◆ **PROBLEM TO SOLVE**
Here is a block of records. Copy every line in it that includes "bell".

Stored entries:
□ □ □ □ □ □ □

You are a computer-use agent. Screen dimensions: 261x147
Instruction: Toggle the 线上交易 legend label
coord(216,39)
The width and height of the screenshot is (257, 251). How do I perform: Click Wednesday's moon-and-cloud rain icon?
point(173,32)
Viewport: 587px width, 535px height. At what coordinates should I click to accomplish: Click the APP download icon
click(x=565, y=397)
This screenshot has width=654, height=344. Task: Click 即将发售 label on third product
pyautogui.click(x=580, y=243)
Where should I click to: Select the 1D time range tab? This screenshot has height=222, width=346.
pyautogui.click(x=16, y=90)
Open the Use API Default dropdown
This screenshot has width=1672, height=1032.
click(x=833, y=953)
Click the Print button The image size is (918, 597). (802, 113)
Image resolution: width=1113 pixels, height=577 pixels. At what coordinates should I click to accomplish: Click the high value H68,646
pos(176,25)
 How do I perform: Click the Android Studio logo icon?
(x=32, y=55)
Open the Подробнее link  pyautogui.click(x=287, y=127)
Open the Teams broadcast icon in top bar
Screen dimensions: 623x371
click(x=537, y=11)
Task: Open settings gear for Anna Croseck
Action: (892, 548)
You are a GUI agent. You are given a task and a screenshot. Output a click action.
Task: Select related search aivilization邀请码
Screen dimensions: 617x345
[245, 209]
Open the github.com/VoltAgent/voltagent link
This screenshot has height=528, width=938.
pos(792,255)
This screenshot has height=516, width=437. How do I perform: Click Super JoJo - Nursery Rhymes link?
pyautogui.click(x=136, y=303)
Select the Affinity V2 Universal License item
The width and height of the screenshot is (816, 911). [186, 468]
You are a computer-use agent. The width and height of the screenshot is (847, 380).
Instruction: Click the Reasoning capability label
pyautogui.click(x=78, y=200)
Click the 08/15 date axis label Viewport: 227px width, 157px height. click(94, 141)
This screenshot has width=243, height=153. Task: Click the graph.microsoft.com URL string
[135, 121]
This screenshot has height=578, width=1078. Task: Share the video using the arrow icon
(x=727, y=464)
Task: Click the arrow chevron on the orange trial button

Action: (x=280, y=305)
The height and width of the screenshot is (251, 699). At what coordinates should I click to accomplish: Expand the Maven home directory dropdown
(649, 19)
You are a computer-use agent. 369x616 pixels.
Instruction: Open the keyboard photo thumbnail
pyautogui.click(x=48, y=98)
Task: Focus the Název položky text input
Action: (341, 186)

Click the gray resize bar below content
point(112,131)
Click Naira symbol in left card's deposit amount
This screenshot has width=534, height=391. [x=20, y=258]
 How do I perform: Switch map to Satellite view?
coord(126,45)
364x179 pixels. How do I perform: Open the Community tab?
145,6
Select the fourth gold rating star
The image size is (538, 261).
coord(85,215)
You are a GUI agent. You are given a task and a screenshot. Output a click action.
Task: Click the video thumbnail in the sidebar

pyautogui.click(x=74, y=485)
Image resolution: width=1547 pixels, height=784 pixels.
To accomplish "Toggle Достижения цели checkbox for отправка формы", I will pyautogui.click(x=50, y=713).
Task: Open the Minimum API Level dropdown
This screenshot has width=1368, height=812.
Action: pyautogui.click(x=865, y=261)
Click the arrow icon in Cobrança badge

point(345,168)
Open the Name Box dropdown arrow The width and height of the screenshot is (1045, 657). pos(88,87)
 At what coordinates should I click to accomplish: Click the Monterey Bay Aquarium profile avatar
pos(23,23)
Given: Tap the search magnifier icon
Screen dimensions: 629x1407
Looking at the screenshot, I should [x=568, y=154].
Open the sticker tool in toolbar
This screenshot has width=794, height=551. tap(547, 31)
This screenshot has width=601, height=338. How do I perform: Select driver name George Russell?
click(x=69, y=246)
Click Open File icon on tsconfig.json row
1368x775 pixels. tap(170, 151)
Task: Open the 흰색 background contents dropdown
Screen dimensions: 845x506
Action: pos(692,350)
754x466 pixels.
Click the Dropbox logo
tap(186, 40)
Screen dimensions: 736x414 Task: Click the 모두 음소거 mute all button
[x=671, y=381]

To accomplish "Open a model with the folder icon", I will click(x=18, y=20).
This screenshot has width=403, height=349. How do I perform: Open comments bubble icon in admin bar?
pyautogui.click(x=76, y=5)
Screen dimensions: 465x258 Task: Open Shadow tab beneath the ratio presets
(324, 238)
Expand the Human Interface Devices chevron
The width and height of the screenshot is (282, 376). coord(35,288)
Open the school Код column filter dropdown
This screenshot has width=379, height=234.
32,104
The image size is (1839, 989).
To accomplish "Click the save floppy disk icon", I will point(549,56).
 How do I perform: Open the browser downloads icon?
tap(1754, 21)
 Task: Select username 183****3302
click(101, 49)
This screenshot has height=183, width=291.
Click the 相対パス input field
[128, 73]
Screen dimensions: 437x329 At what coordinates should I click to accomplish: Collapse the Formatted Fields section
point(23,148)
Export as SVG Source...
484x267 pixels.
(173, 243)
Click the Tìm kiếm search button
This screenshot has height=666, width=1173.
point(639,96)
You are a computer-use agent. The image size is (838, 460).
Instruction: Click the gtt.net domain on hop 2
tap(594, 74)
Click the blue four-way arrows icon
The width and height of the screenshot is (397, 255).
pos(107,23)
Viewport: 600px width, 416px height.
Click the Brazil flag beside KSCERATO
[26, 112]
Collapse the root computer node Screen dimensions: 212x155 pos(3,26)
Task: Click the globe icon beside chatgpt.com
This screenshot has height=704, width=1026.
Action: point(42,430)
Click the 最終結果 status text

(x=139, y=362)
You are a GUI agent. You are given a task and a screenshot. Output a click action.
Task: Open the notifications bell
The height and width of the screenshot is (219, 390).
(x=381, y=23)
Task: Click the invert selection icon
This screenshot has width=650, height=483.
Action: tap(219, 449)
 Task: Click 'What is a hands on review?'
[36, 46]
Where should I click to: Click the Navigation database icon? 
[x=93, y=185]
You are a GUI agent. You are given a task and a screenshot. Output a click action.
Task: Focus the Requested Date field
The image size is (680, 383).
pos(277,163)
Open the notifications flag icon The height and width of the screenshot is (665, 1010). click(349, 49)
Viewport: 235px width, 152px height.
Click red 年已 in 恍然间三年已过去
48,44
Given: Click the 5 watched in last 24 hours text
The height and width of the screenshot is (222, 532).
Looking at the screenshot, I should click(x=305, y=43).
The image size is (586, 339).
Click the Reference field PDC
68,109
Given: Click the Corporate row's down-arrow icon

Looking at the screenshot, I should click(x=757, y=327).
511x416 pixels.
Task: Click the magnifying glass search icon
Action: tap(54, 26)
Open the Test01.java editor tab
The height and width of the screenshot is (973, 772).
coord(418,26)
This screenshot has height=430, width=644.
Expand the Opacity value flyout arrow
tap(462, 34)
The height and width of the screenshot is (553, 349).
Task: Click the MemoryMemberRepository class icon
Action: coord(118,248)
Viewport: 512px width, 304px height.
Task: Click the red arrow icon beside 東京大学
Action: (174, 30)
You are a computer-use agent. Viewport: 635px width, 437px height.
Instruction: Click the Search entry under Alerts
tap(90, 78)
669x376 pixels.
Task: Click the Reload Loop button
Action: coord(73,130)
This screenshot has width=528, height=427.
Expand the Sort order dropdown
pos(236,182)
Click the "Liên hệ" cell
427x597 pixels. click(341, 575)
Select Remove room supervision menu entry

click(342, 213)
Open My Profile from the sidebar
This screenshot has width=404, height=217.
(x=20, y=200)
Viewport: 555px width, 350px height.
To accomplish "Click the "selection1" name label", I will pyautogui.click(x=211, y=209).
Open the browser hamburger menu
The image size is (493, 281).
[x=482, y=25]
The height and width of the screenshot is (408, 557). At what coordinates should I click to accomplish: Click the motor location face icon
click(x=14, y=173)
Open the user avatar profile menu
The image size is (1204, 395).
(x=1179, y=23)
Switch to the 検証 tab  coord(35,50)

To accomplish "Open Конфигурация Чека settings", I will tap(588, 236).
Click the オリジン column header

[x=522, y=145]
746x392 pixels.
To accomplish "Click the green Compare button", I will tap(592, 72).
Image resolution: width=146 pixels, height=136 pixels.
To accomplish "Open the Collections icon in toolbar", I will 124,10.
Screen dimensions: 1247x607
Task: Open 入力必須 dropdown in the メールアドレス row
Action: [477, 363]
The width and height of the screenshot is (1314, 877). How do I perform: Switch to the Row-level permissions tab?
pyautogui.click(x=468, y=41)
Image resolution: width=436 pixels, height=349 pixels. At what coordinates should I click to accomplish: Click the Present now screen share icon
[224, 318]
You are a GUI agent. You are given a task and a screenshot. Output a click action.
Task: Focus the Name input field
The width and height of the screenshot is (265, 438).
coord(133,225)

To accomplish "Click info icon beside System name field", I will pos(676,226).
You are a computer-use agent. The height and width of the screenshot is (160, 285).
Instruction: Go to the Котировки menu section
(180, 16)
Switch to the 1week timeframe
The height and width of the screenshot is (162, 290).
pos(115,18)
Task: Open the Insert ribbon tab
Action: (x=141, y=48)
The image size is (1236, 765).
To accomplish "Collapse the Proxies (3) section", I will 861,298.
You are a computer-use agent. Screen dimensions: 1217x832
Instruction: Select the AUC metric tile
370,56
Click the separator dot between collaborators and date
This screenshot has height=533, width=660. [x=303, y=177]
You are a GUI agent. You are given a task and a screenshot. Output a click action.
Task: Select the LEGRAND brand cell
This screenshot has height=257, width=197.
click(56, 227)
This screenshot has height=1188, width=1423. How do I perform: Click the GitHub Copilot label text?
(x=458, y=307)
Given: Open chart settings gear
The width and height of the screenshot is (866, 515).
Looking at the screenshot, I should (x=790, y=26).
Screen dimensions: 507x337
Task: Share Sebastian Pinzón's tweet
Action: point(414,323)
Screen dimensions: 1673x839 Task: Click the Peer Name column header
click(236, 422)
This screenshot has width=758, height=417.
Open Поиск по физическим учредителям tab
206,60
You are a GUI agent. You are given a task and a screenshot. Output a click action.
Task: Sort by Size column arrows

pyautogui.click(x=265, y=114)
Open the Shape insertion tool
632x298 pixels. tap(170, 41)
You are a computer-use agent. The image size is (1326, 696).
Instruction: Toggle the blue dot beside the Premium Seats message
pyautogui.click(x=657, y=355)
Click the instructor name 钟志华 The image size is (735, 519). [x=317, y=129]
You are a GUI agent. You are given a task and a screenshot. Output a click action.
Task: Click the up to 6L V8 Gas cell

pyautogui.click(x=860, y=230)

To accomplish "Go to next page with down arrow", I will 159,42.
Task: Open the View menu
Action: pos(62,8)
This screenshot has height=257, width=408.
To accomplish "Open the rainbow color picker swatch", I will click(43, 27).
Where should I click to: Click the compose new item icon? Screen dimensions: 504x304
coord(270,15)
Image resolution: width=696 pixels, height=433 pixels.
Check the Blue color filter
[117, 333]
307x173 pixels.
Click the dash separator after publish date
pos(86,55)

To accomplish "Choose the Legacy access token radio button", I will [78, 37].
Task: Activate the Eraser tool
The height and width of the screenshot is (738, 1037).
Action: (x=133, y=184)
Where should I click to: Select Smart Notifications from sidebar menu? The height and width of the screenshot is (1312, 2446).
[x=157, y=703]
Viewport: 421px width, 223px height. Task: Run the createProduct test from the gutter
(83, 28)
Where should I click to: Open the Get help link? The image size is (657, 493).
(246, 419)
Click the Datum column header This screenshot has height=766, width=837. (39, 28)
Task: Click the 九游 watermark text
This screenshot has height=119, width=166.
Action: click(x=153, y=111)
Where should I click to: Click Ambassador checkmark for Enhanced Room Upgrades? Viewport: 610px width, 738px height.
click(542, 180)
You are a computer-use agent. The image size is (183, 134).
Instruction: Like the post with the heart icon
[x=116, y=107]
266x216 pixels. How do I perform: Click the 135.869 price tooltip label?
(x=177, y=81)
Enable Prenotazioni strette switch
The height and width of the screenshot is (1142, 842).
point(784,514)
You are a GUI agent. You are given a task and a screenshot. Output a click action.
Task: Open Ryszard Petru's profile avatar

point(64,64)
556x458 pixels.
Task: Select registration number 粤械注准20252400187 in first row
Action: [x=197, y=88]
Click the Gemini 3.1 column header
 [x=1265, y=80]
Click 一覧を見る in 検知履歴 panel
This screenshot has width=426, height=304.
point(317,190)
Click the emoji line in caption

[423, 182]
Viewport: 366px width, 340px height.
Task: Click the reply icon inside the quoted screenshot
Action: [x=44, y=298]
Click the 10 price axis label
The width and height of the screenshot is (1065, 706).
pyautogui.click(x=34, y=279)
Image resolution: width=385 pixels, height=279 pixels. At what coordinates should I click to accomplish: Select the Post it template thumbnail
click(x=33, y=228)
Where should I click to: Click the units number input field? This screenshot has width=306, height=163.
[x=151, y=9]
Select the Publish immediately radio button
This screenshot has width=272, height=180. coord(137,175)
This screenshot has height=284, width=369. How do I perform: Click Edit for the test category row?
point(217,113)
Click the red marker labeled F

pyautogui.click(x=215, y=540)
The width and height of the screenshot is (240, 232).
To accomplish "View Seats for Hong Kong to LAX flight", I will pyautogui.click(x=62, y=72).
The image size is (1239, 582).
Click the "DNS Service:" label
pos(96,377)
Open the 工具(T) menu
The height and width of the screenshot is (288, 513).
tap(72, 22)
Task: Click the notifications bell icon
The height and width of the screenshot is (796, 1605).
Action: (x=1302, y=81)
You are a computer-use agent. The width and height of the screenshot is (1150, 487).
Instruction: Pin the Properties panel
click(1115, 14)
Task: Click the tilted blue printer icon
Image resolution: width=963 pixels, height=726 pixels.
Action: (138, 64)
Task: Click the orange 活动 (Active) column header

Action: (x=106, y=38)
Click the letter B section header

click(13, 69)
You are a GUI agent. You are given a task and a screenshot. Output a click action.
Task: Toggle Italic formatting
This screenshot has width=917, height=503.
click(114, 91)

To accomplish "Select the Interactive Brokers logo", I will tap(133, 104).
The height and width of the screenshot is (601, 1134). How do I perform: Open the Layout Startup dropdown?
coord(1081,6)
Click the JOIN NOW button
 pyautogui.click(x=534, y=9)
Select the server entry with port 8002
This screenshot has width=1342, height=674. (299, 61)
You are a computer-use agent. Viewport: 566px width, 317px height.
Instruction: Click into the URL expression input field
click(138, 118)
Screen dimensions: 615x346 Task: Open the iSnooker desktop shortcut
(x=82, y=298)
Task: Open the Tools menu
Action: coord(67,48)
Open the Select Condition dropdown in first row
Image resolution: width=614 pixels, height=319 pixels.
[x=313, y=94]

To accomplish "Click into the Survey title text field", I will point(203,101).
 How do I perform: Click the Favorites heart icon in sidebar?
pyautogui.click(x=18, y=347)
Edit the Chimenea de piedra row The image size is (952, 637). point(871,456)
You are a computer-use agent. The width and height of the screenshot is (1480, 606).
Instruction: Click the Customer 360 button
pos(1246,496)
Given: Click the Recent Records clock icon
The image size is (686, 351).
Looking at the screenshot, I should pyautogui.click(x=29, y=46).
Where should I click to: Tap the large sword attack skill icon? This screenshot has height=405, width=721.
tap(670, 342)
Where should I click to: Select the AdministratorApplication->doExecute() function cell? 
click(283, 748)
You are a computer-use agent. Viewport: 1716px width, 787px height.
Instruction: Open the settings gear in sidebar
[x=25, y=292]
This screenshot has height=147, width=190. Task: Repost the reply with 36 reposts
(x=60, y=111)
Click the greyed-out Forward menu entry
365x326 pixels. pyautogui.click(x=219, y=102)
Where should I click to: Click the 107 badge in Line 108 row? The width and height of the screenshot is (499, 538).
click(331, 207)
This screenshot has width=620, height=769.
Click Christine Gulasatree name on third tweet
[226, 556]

□ □ □ □ □ □ □

◆ **RESPONSE**
Task: Open the notifications bell
Task: Click the notifications bell icon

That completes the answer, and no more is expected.